CARSON CITY, Nev. — State lawmakers in the Nevada Assembly voted Tuesday to revamp sex education for students.
The Assembly voted 26-15 along party lines to pass AB230, which requires a state council to determine criteria to be covered by an updated sex education course. School districts would then be responsible for setting specifics of the classes to comply with the state requirements. The bill now goes to the Senate.
“Giving our students the facts — giving them the medically accurate information they need — will save lives,” said Assemblyman David Bobzien, D-Reno, the primary sponsor of the measure.
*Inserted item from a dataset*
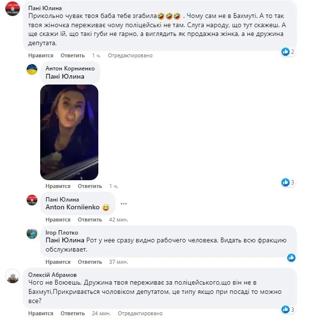Click like reaction on Ігор Плотко's comment
Viewport: 310px width, 323px height.
point(291,257)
He added that Nevada has one of the highest teen pregnancy rates in the nation.
The new curriculum would cover topics such as contraception methods, domestic violence and sexual abuse, communicable diseases and the effects of drugs and alcohol on decision-making.
It would also provide information about counseling services and emphasize abstinence as the most effective way to avoid teen pregnancy and sexually transmitted infections.
“In a perfect world we probably wouldn’t need this bill, but clearly we don’t live in a perfect world,” said Assemblywoman Lucy Flores, D-Las Vegas.
During a committee hearing on the bill, Flores revealed that she had an abortion at the age of 16 and attributed some of her hardships to a lack of sex education from both her school and home.
“If we don’t act, they will find out how to make their own decisions with wrong or inaccurate medical information,” Flores said during floor debate on the bill.
In 2005, Nevada had the third highest teen birth rate out of 50 states and the District of Columbia, but in 2010, Nevada ranked 17th — averaging 38.6 teen pregnancies per 100,000, according to the U.S. Department of Health and Human Services. By comparison, the national teen pregnancy rate in 2010 was 34.2 per 100,000.
Comprehensive sex education courses developed at the state level in other states have not made significant dents on those statistics, Assemblyman Wesley Duncan, R-Las Vegas, said.
“Where are the facts,” Duncan said of sex education overhauls leading to better related statistics.
Under current law parents must opt-in to the sex education course — this bill enrolls students unless their parents opt out.
“Unfortunately, in this non-perfect world we have the obligation to step up,” Flores said. “It is up to us to make a difference for those kids.”